# Testing a sequence of random variables for hypothesis that distribution changes at single discrete point

Suppose we have an ordered sequence of independent random variables, $$X_1, \ldots X_m, X_{m+1}, \ldots, X_n$$, where under the null hypothesis, $$X_{1..n}$$ are identically distributed with $$\mathbb{E}[X_i] = 0.5, \:i \in \{1..n\},$$ whereas under the alternative hypothesis, the sequence is split into two groups of identically distributed random variables on the basis of an unknown parameter $$m$$, with $$\mathbb{E}[X_i] = 0.5, \:i \in \{1..m\}$$ and $$\mathbb{E}[X_j] > 0.5, \:j \in \{(m\!+\!1)..n\}.$$ In observing a sample $$x_1, \ldots x_m, x_{m+1}, \ldots, x_n$$ of this sequence, we do not know $$m$$.

How do we test for the alternative hypothesis?

## Proposed approach and problem

It seems a reasonable approach might be to first find the maximum likelihood estimation of the unknown parameter $$m$$ and then use a standard test for comparing the two resulting groups.
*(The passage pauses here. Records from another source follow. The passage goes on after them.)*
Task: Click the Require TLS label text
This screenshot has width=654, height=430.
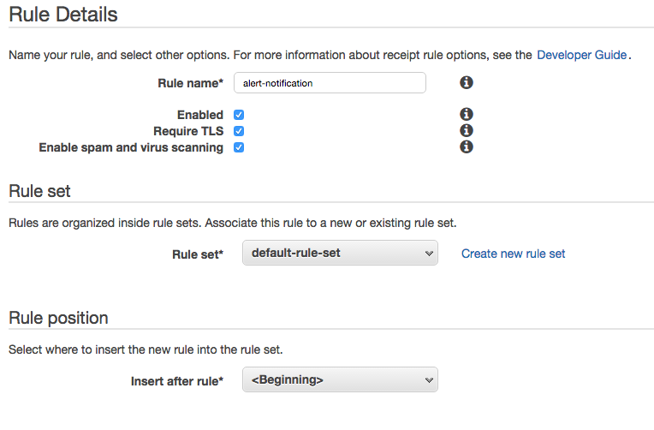Action: pos(188,131)
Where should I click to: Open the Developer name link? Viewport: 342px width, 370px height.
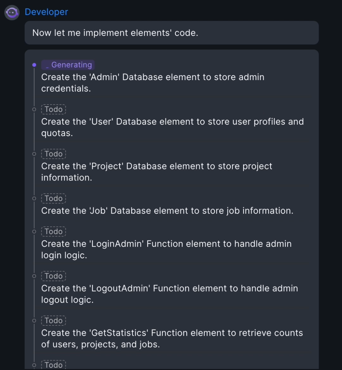click(x=46, y=12)
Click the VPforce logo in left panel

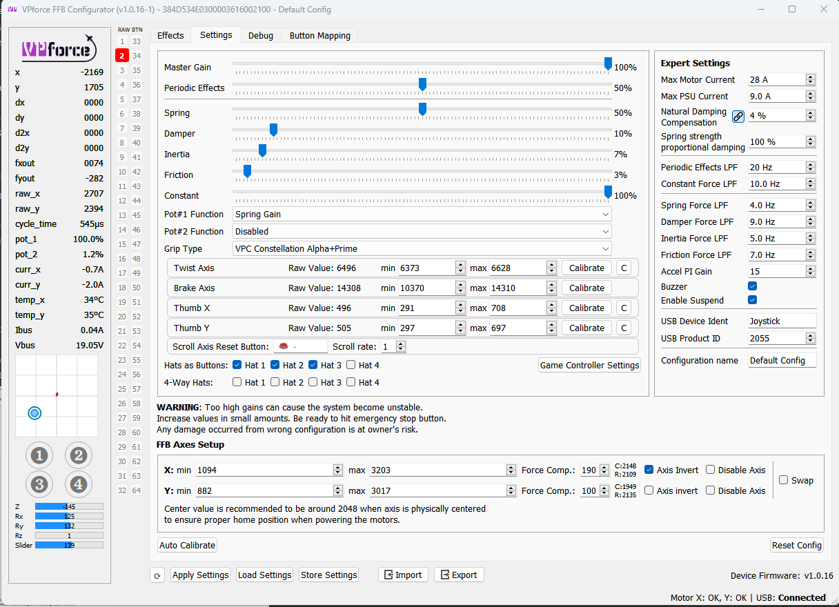(x=59, y=48)
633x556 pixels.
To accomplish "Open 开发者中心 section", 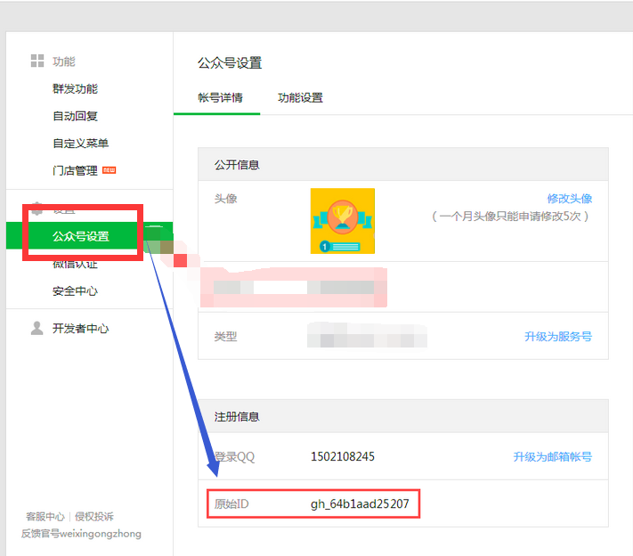I will (80, 329).
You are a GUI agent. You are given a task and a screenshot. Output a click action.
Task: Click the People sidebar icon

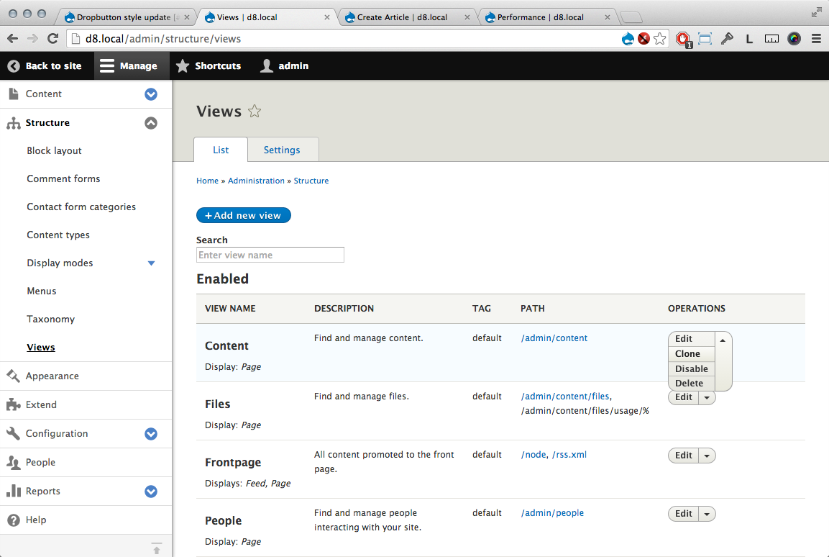[12, 462]
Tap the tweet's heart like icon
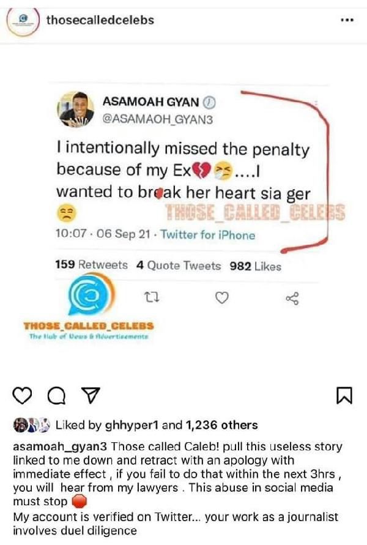This screenshot has width=367, height=545. coord(222,298)
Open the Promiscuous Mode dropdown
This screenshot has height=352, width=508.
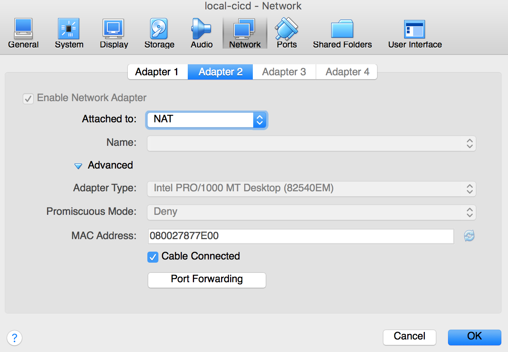(312, 212)
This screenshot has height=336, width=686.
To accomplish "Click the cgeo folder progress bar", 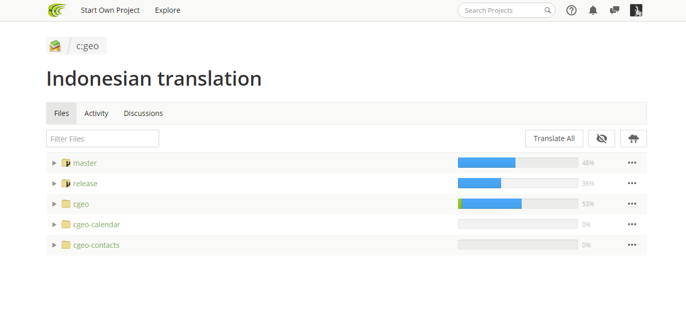I will click(518, 204).

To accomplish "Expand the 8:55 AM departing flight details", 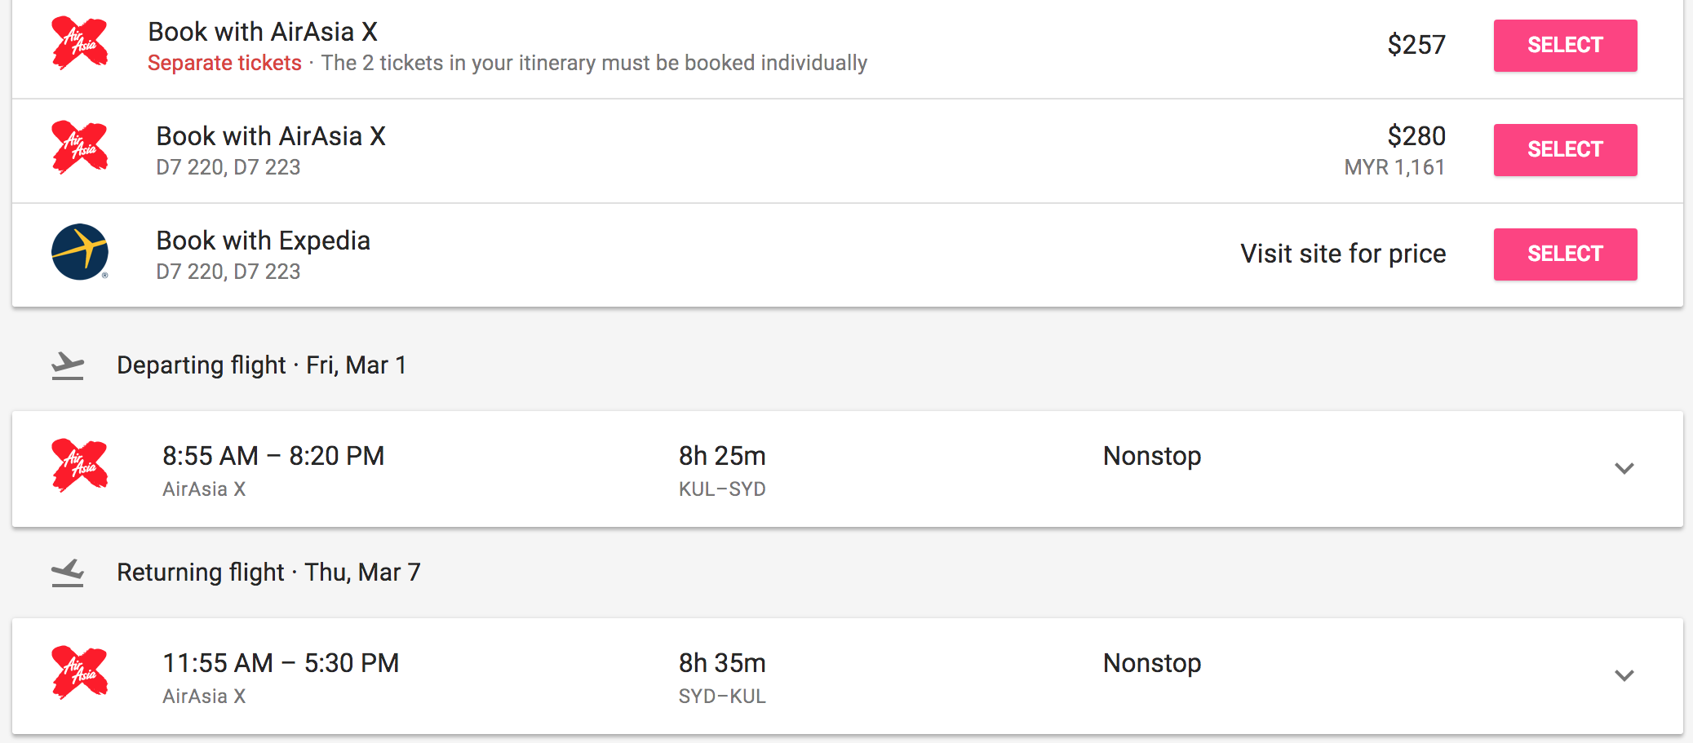I will [x=1624, y=469].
However, this skews the results in favour of the alternative hypothesis, as we explicitly picked $$m$$ such that it maximised the $$p$$-values of the test.

How do we control for the bias that was introduced when picking $$m$$? Is there a better approach to testing for the alternative hypothesis that avoids this issue?

I'm very much hoping for an analytical approach rather than an approach building on Monte Carlo methods.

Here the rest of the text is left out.